Besides mother, the only other person on this block I’ve seen in a gown was Mrs. Littington. And hers wasn’t like any of the others: only slightly too long to be a cape or poncho but too short and not bulky enough to be a kaftan, only the caps of sleeves circled her forearms. As a kid, I thought it was some French costume they didn’t tell us about in social studies class; now, as far as I know, she might’ve made it or had it made.

Sometimes some other woman—who wasn’t at the funeral—would appear at Mrs. Littington's front door or by one of the windows. She was the only person I’d ever seen who shared Mrs. Littington’s facial shape: all angles and refractions of olive bark and chestnuts baked by centuries of sun and wind. But the other woman’s—I was never sure of her relation to anyone, or role in that house—basic, earthy tones and sturdy shape hadn’t transmuted, as Mrs. Littington’s had, into a statue of shadows, each in her own reflection, or rather, refraction through time. But this is not to say she was timeless.

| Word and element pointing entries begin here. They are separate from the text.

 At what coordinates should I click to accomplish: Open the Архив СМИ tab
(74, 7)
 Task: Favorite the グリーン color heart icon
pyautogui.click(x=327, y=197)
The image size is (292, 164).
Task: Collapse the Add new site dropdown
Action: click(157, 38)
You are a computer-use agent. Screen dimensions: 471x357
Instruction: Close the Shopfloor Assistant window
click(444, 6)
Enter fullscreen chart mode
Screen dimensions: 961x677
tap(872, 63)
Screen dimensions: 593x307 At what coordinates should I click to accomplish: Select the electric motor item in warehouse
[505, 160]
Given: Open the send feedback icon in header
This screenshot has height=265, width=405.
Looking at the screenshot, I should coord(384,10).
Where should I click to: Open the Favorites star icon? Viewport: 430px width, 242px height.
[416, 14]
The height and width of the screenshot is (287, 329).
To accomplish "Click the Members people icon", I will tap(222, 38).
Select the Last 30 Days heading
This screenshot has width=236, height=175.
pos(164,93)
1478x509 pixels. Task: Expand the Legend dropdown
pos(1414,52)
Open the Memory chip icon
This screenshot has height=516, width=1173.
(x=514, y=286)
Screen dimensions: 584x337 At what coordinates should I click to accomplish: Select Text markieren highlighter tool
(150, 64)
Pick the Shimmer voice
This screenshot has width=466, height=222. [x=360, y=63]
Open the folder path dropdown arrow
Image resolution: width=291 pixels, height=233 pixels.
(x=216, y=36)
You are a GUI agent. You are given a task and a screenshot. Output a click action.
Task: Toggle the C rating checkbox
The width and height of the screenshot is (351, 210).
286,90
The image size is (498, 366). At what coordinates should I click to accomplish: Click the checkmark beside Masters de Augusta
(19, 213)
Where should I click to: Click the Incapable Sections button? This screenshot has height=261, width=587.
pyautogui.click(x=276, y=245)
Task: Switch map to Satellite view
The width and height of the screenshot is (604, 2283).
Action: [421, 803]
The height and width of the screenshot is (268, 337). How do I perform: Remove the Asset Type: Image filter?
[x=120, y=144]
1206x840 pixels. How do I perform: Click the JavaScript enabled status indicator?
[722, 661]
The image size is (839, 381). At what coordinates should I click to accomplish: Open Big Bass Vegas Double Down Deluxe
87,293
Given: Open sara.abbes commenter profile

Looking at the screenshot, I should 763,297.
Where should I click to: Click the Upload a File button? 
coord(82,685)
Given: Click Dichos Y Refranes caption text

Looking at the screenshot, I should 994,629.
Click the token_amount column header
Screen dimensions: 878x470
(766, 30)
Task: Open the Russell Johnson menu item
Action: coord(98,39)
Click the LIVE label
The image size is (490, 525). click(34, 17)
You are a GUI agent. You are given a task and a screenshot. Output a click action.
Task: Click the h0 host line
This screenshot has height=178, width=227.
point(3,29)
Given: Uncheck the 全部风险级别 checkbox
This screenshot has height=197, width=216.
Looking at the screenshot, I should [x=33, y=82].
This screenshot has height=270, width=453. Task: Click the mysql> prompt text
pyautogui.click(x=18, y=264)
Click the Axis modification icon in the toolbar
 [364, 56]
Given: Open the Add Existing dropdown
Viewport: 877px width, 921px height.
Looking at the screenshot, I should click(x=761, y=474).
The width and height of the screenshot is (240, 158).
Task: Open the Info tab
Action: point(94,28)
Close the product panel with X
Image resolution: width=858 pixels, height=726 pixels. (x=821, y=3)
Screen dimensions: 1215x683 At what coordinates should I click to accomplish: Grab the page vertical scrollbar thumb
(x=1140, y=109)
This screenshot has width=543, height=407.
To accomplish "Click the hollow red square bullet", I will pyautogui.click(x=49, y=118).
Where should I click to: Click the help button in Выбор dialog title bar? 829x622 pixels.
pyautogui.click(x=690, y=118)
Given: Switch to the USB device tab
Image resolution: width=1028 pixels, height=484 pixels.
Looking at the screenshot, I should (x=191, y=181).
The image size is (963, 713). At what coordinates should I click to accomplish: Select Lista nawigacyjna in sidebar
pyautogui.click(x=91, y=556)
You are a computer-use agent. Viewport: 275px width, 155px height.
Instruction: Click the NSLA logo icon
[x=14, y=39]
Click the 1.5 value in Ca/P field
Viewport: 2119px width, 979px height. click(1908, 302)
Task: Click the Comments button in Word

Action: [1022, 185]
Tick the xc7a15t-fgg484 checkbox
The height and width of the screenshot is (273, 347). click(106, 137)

That is to say Mrs. Littington, before any of us met her, was not the person we knew, and she changed again after she left this block. She was just like that. On the hand, the other woman was always that, wherever she went, which is to say, wherever the Littingtons lived. She wasn’t of this block, but she was of its equivalent, in Toulon or some other place. Wherever it was, it was this block.

Which, of course, is the reason no one made any attempt to speak to her. The only one less trustworthy, or worthy in any other way, than someone who leaves this block is someone who comes from its mirror image in some other town, some other country, some other world. They’re always too dark, too coarse, too uppity, too something. So they survive they way anyone else does in the moment they’re about to enter after that uncertain and hostile moment they’ll always think of as the present—protected or at least covered up. We enter, or exit, in a gown, and don’t trust anyone who hasn’t entered our lives in that way.